Monday, November 2, 2009

So much for normal...

This post will probably be very rambl-y because I only have a couple minutes. I almost titled it "I don't think I'm cut out for this!" I posted a month or so ago about re-engaging with life and developing a sense of normalcy. That went swimmingly for about two weeks! Then... Emily got sick & stopped sleeping well. Then she seemed to be teething. Then it seemed like a growth spurt... and we traveled every weekend... and somehow all of October is gone & we seem to have lost the knack of this! Just like all the veteran moms told me - just when you think you have something figured out, it all changes.

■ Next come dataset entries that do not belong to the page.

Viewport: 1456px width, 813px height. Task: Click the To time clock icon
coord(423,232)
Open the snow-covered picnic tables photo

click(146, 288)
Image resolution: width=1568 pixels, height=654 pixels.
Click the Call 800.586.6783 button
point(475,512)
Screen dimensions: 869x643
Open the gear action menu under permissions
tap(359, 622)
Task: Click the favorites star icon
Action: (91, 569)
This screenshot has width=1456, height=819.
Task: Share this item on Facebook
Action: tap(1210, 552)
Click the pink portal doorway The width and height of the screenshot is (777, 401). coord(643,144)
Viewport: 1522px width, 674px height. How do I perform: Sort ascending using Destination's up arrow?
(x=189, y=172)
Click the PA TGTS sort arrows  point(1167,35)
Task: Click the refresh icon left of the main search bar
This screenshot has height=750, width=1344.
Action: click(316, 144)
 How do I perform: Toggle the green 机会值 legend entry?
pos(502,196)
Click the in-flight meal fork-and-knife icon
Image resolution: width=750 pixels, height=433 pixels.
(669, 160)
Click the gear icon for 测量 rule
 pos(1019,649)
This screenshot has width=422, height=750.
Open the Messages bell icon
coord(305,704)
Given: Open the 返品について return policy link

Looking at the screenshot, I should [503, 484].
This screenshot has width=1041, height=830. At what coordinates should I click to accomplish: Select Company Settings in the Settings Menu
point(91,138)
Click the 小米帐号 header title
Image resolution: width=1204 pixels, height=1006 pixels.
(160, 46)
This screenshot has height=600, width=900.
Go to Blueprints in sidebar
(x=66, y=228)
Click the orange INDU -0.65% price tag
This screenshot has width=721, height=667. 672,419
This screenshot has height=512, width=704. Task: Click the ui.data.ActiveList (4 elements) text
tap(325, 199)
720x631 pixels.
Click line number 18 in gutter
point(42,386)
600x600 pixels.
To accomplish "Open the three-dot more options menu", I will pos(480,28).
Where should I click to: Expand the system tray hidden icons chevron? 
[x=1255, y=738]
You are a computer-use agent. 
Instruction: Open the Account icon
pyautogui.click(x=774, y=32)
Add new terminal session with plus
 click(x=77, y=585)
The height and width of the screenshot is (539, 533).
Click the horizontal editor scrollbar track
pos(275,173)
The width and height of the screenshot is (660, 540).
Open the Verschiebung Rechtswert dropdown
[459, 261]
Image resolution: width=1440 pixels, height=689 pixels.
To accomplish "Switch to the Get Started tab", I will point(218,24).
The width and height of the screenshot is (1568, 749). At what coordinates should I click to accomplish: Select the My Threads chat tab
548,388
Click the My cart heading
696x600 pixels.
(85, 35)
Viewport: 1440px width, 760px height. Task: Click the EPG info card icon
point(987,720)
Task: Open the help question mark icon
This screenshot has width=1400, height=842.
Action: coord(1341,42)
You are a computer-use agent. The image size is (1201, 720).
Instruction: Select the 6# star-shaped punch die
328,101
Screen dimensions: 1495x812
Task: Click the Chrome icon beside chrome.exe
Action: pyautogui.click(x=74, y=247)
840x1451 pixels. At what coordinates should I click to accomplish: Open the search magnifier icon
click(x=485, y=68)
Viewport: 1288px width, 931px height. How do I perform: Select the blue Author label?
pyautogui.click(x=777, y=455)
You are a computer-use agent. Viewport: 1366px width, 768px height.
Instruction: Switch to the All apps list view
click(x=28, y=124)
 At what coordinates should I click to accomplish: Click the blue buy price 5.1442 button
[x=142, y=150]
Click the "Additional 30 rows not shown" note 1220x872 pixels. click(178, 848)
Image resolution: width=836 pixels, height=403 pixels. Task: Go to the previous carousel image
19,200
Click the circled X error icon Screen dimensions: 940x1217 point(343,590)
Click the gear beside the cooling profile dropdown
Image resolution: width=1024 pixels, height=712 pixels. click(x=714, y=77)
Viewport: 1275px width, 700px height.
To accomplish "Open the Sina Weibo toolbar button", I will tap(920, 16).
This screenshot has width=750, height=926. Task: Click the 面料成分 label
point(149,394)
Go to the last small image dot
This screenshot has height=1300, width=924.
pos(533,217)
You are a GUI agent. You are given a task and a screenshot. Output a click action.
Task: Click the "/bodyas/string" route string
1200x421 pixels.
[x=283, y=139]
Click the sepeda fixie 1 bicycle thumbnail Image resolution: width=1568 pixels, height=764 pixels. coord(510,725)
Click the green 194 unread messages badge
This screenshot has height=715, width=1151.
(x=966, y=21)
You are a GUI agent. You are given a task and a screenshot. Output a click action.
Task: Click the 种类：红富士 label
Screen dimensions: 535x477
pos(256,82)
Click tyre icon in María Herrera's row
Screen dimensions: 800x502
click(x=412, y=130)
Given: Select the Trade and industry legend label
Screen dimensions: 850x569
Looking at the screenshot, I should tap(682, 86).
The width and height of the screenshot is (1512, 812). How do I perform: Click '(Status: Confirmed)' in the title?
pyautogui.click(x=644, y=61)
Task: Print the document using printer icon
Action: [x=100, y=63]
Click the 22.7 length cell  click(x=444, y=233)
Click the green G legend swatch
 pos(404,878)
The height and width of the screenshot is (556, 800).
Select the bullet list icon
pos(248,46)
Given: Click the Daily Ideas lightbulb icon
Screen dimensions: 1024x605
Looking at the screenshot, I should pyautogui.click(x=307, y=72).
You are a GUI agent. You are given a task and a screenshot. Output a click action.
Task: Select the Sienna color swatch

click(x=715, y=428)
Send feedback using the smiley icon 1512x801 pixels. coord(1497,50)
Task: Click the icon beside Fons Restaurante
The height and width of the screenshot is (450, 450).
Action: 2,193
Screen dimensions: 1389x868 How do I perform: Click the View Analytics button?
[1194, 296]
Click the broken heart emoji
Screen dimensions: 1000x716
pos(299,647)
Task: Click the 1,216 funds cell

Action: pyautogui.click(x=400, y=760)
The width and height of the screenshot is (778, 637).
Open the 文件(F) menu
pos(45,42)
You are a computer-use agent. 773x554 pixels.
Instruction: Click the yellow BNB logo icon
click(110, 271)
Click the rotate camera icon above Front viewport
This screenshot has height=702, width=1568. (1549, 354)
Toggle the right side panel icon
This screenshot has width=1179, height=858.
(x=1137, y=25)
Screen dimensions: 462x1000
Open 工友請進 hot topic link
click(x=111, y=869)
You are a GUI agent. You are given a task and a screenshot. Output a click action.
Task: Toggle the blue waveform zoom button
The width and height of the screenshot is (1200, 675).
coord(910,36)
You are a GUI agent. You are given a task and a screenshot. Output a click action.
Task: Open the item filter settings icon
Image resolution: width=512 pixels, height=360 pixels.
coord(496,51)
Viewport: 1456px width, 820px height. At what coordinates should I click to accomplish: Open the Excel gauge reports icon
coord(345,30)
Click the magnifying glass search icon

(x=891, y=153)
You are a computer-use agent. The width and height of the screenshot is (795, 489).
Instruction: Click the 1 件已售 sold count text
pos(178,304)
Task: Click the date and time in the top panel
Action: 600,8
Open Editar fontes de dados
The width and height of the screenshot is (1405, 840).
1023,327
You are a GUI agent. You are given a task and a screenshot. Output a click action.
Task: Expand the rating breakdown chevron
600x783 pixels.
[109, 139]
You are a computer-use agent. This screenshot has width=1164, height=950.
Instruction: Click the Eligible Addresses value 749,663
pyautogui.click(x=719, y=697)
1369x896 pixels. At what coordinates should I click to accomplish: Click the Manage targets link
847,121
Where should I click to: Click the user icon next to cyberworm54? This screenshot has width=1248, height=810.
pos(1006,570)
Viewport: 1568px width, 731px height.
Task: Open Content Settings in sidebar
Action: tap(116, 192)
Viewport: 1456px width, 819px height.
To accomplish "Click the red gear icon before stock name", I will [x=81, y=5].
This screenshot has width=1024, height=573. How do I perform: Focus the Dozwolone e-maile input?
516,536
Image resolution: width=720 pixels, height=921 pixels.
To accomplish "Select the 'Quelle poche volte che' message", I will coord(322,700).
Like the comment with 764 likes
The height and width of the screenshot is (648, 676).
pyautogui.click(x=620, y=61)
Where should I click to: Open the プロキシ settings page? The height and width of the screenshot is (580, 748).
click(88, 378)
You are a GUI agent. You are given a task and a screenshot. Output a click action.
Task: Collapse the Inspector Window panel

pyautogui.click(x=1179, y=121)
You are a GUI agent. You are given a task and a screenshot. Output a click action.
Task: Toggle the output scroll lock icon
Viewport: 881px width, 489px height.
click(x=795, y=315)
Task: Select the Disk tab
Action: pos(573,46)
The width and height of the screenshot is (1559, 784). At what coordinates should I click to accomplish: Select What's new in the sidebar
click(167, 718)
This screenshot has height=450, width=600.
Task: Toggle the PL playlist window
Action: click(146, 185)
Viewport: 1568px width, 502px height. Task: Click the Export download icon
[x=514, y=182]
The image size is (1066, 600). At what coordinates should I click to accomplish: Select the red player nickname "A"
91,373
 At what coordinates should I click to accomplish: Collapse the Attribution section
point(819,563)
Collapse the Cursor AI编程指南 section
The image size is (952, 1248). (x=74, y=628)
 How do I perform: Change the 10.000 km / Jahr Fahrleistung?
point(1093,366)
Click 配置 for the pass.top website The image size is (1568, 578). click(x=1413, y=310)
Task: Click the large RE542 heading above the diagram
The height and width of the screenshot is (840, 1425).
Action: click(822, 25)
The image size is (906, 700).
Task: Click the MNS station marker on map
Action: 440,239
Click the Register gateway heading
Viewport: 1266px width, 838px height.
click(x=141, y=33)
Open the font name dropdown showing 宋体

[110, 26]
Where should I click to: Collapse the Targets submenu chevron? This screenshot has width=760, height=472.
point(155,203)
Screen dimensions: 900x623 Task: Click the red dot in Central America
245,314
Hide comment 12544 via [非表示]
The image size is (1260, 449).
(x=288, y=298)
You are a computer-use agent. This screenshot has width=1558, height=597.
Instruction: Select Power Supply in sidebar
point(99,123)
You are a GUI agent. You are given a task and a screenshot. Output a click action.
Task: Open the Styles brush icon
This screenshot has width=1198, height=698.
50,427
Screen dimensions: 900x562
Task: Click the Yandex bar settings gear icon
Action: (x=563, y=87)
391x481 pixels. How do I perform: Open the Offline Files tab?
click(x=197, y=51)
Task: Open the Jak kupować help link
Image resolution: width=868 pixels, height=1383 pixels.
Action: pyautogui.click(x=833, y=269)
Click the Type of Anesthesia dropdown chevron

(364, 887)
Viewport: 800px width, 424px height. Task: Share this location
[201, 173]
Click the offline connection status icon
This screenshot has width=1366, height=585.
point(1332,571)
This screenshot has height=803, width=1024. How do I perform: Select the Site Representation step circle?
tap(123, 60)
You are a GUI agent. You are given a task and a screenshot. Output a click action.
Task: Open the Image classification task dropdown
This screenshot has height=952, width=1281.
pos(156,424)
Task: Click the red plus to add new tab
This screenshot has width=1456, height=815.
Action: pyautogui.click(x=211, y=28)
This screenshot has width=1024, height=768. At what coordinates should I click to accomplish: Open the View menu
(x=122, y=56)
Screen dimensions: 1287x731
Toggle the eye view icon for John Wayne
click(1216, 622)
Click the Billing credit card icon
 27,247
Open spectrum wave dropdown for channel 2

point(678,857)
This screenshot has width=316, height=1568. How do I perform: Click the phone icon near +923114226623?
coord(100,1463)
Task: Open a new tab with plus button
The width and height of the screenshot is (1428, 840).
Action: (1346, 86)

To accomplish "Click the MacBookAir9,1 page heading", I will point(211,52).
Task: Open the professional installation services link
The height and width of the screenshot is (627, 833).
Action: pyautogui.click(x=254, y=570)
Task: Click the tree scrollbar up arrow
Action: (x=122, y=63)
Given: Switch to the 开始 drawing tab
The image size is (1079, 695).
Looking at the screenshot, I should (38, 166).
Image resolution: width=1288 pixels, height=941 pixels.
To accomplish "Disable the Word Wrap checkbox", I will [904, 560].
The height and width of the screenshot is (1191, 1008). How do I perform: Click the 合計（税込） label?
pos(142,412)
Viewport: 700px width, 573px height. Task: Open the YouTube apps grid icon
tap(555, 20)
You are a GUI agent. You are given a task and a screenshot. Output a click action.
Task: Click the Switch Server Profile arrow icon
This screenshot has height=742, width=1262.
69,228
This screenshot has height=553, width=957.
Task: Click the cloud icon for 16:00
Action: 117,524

I had started going back to the gym, but with Emi being sick & then only having one car for awhile, that stopped. Now since Emily stopped sleeping well, we've being working on getting her on a schedule & she goes to bed earlier soI've had to give up Women's Bible Study (WBS) for awhile. Bah. Add in the sleep deprivation & it's been discouraging! I crashed pretty hard yesterday. Life always looks a little brighter in the morning (at least while Emily is napping!:) and I'm encouraged by doing what I can of WBS at home (fighting hard to stay focused & ignore the urge to run & clean the kitchen while Emily is sleeping and praying that God will give me HIS vision for my life, that I will own the words of the hymn "Be Thou My Vision" that I sing to Emily so often...) and my reading the blog of another mom-friend reminding me that this is "challenging" not "impossible" and we are given grace for the moment. Mmm, that's been hard to remember!

On a brighter note - once I get the pictures off the camera, I'll post about Emily's Halloween play date.